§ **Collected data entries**
***

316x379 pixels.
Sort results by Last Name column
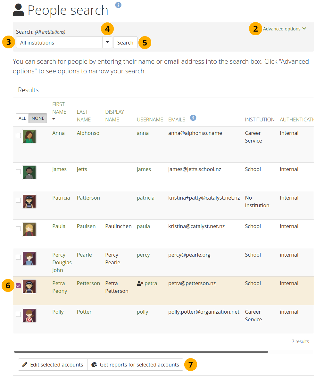point(84,116)
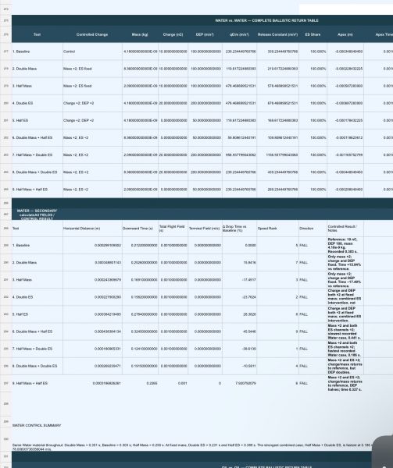
Task: Select the 'Mass (kg)' header cell
Action: [x=140, y=34]
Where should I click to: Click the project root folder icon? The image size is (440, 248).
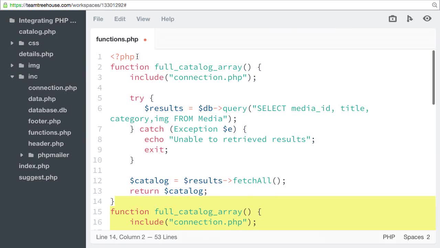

***

§ **Your assignment**
Would you retype all the lines shown above, exactly as written and without any picture?

§ **Answer below**
316x379 pixels.
Sort results by Last Name column
point(84,116)
Task: Select the 'Mass (kg)' header cell
Action: [x=140, y=34]
Where should I click to: Click the project root folder icon? The image size is (440, 248).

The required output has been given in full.